ゆえに、あなたの運命を決する事と相成るのである!」

「そ、そうですね」


(これは……。下手をすると使い捨て。いえ、間違いなくそうでしょう。魔人や悪魔の寿命は永遠。人間である私は数十年です)


 人間であるソフィアを使うという事は、一定期間の生贄と考えているだろう。彼女の代わりとして、他の聖女を永遠に送り続ける事を神々は選択するはずだ。

 ソフィアは敬虔な信者である。聖神イシュリルが望んだのであれば、そうする事に問題はない。しかし……。


「その先は、ソフィア殿の考え一つであるな」

「え?」

「選択肢としては、三つ」

「三つですか……」

「一つは、吾輩の眷属になる事。つまり、ヴァンパイアになる事である」

「っ!」

「フォルト殿の興味が、ソフィア殿からなくなる可能性が高いのであるが」

「それに、バグバット様が危険では?」

「その通りであるな。選択肢としてはあるが、御免被りたいものである」


 吸血鬼の真祖であるバグバットに血を吸われれば、吸血鬼になる。それは、アンデッドになるという事だ。たしかに、永遠の命と言える。

 興味がなくなる事も、なんとなく分かる。フォルトはルーチェを抱いていない。彼女はアンデッドであるデモンズリッチだ。

 そして、バグバットは危険に晒される。身内に手を出せば殺すと明言されている。よって、フォルトは全力で滅ぼそうとするだろう。


「二つ目は、小悪魔から堕落の種をもらい、悪魔になる事」

「それは!」

「こちらは、いばらの道であるな。精神まで悪魔に落ちれば終わりである」

「そう……。ですね」

「神々の援助を期待してはならないのである!」

「っ!」


 種族が悪魔に変れば、精神まで悪魔に準じていく。それにあらがうのは可能だが、並大抵の事ではないだろう。ほぼ確実に落ちるのだから。

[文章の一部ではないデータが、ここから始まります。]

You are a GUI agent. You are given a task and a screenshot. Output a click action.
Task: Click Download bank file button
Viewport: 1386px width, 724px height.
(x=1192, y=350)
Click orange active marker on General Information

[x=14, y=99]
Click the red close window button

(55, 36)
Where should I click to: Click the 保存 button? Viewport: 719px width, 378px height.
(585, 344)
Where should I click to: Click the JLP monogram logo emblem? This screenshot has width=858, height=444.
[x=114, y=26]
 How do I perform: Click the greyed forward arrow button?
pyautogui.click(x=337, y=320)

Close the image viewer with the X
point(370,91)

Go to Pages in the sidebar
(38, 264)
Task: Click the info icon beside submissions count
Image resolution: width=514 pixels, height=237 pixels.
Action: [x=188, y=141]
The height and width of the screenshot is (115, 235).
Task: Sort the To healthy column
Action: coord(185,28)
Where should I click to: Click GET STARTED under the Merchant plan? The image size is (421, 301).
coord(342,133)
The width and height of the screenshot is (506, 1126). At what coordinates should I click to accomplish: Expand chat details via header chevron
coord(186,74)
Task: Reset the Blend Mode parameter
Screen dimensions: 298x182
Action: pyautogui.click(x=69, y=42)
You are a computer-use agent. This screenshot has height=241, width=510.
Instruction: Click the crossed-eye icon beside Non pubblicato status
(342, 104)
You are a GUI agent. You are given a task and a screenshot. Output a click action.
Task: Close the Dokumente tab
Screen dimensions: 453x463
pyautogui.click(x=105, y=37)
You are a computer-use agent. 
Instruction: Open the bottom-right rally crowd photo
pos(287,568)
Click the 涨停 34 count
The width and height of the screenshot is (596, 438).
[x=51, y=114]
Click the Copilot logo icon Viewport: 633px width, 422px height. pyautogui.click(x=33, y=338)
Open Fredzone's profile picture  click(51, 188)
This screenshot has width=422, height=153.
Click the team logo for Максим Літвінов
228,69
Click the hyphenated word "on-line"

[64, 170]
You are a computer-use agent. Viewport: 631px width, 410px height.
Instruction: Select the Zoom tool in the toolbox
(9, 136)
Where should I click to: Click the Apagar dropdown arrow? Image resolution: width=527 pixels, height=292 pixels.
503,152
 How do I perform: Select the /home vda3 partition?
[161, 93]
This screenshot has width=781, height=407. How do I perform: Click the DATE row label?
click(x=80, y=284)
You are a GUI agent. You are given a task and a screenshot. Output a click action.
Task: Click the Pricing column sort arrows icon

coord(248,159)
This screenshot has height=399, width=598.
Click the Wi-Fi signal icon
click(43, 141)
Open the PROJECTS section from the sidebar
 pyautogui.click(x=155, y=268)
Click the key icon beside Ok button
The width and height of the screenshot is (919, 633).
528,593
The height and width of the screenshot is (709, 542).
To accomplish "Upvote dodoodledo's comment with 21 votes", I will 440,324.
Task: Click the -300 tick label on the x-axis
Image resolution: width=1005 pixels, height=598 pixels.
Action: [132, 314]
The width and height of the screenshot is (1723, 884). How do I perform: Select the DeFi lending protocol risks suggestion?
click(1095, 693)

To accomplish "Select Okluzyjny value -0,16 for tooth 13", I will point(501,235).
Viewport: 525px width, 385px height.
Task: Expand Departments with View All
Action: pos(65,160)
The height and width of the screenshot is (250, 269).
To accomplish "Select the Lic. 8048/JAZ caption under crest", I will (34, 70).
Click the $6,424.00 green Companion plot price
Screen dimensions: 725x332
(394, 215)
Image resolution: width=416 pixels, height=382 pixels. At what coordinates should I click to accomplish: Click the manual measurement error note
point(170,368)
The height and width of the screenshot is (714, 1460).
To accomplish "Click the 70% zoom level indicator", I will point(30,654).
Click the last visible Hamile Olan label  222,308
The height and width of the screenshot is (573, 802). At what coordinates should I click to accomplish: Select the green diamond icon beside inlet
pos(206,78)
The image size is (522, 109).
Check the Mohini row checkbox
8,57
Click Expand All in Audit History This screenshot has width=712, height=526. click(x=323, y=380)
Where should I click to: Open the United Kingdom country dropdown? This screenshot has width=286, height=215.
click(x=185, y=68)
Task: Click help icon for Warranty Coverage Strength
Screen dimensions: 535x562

 それに対抗する力を、神々は貸さないはずだ。堕落の種を食べた時点で、神々から見放される。そこで使い捨てにされ、次の聖女を送り込まれるだけだ。

 この道を選ぶと、単独でやる必要がある。それも自分を見放した神々のためにだ。まるで道理が通らない。


「最後は?」

「三つめは、何も選ばずに、寿命で使命を終える事であるな」

「無難ではありますね」

「そうであるな。使命を次の聖女に、委ねればよいだけである」


 最後が一番楽な道である。歳を取れば見放される可能性が高いが、それまでに次の聖女へバトンタッチをすればよい。

 しかし、ソフィアの一生が魔人の生贄で終わる。まるで、魔人の玩具として生を受けたと感じてしまう。


(私の一生は私のものです。それを全て、捧げる。ですか……)


「全てを選ばないと、どうなると思われますか?」

「難しい質問であるな。吾輩の考えであれば……」

「構いません」

「魔神が誕生して、神話戦争の勃発であるな」

「それは……」

「天界、魔界、精霊界、物質界。その他、あらゆる世界に被害が及ぶのである!」

「っ!」

「異世界には波及しないと思われるが、さすがに見通せないのである」


 過去に一度だけ神話戦争が勃発していた。それを知る者は一握りである。現在まで伝えられているのは、その戦争に勝った神々が世界を作ったという神話だ。


「規模が……」

「ははっ。今すぐではありますまい。見たところ、フォルト殿は中立である」

「中立ですか?」

「フォルト殿の考え方は、人間の域を出ていないのである」

「そうですか?」

「人間を人間として意識してる間は、そうであるな」

「………………」

「フォルト殿の人間嫌い。それは人間から見た、人間への見解である」


(これは、カーミラさんが言っていた……)


 バグバットの意見は的を射ている。元人間であるがゆえに、その思考から人間という存在の内面を見ている。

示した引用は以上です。